Reproduce the rows from the line containing "Identify the location" through the last row, both included, without changing them. Leave the pictures out.

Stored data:
--
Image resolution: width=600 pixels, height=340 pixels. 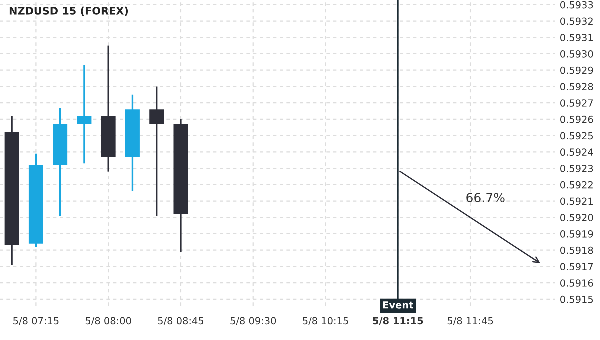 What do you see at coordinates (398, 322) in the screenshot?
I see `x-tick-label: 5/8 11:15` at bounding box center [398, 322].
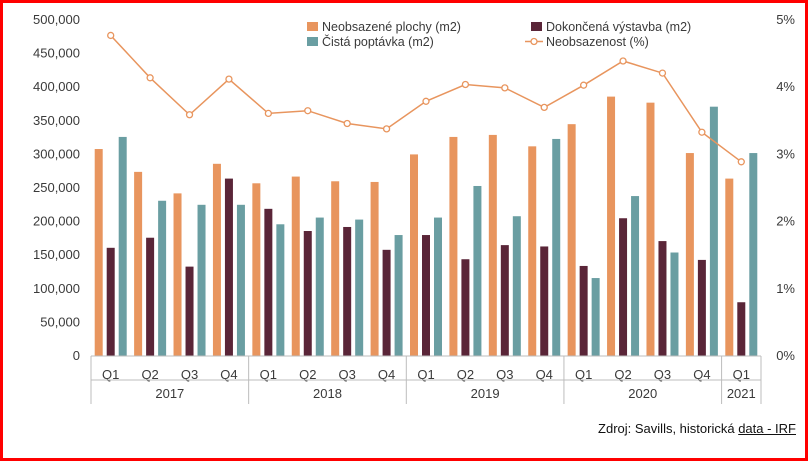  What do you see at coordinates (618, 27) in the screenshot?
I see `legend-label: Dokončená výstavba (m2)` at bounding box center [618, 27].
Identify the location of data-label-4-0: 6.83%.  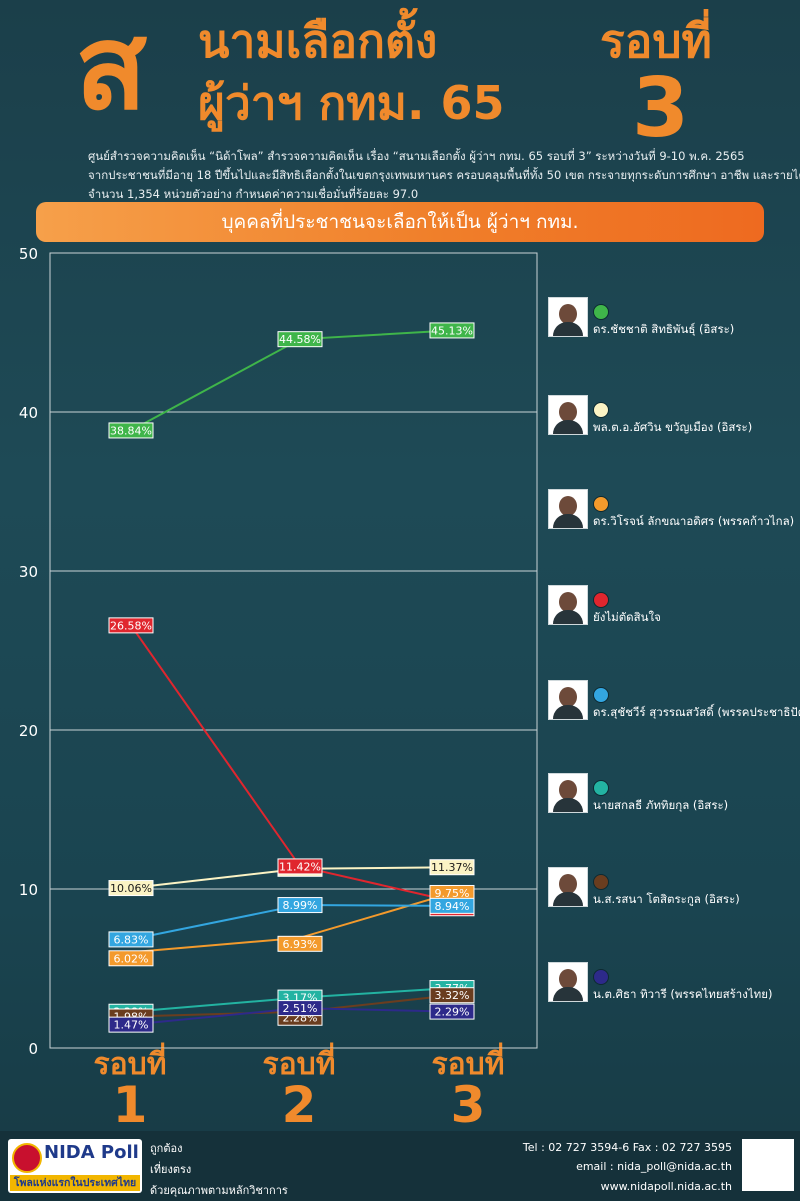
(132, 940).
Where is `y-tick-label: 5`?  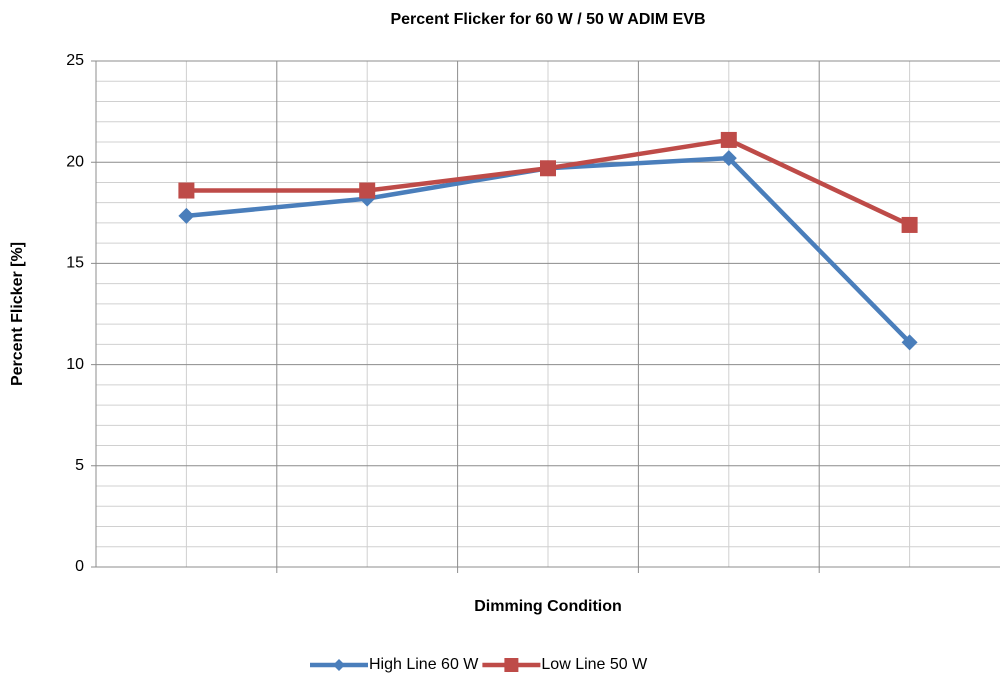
--
REPLY:
Identify the location of data-label-4-0: 6.83%.  
(132, 940).
Where is `y-tick-label: 5`?  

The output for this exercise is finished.